(Records from a dataset)
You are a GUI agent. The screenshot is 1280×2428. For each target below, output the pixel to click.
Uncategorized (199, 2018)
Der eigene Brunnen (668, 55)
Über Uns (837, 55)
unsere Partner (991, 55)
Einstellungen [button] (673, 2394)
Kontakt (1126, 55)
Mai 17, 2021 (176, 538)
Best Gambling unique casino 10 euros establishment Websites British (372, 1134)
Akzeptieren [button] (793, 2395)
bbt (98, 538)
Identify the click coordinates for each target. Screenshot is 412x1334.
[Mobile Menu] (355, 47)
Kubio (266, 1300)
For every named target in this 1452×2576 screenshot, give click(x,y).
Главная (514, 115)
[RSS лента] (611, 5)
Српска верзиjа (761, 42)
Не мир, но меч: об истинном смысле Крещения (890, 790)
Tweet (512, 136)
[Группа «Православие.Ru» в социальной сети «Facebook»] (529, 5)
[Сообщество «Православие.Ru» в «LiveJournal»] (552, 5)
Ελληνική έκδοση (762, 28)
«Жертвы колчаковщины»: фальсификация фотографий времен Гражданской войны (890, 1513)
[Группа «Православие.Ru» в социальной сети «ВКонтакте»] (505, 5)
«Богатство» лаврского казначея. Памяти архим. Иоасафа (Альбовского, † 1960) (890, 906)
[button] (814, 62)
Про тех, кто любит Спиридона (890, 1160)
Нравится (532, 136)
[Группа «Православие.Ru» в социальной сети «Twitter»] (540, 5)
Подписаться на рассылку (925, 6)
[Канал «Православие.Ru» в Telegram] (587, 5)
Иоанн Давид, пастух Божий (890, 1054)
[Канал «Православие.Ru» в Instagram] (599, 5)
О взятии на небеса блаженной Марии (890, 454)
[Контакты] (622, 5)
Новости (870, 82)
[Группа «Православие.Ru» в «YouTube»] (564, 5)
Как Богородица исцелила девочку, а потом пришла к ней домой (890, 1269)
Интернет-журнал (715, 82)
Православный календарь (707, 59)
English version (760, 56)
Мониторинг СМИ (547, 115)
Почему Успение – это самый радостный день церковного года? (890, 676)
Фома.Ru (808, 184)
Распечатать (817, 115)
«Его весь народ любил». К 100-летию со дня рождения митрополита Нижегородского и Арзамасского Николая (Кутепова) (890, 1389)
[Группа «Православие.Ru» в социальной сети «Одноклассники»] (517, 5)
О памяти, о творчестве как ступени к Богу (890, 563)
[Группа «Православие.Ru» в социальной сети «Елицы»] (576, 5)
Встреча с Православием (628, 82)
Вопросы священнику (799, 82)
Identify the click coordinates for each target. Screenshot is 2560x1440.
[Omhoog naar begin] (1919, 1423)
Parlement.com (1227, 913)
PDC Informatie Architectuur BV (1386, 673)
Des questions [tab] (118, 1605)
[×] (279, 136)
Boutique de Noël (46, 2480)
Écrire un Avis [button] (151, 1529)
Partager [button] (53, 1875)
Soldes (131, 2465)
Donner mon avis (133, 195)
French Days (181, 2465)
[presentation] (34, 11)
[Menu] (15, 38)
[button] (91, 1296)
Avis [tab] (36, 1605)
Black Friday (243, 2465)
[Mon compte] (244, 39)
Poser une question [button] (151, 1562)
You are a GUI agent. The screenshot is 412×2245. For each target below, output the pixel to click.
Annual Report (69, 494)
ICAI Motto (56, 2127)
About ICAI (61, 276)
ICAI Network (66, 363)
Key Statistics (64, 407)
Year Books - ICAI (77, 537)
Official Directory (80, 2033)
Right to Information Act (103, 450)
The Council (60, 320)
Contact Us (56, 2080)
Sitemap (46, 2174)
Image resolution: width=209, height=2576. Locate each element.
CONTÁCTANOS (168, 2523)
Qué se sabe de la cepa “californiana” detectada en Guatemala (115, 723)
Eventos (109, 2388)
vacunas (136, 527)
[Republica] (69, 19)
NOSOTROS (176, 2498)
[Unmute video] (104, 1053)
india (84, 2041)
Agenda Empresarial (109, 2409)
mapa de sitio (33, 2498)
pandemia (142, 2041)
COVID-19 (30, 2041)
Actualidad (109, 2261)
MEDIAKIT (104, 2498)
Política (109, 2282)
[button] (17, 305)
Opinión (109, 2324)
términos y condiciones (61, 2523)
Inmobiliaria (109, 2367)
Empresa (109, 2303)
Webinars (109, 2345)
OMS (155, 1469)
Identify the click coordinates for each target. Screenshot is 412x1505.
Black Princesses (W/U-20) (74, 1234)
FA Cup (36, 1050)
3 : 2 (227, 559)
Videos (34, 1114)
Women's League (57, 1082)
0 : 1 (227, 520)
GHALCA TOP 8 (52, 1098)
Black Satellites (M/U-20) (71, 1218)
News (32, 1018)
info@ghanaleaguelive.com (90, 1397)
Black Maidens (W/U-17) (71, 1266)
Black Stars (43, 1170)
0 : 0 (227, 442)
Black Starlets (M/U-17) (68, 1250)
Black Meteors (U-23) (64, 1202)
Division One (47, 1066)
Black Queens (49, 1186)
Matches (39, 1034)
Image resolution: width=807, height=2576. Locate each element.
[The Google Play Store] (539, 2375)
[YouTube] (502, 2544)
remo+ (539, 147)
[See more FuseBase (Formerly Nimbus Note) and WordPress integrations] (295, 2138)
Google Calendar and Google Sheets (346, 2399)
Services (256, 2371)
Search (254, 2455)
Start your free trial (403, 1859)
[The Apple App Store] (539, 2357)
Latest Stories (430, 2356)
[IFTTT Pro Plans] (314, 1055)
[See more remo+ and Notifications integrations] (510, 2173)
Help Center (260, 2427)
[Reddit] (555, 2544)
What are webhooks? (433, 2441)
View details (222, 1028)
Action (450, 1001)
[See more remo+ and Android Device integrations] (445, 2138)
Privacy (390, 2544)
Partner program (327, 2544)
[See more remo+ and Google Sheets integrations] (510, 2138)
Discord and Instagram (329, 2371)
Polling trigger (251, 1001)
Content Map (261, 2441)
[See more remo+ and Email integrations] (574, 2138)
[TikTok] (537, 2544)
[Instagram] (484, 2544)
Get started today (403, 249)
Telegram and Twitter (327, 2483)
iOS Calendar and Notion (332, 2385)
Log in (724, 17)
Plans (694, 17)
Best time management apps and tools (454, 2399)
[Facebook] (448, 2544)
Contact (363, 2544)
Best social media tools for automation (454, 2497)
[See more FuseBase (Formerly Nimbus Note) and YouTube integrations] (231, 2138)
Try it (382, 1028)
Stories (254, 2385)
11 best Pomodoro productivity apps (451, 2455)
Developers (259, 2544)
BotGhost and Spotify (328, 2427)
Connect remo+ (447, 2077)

• [What to produce] Where does "remo" appear in the records above? Copy every line that has it.

• [Answer box]
remo+ (539, 147)
[See more remo+ and Notifications integrations] (510, 2173)
[See more remo+ and Android Device integrations] (445, 2138)
[See more remo+ and Google Sheets integrations] (510, 2138)
[See more remo+ and Email integrations] (574, 2138)
Connect remo+ (447, 2077)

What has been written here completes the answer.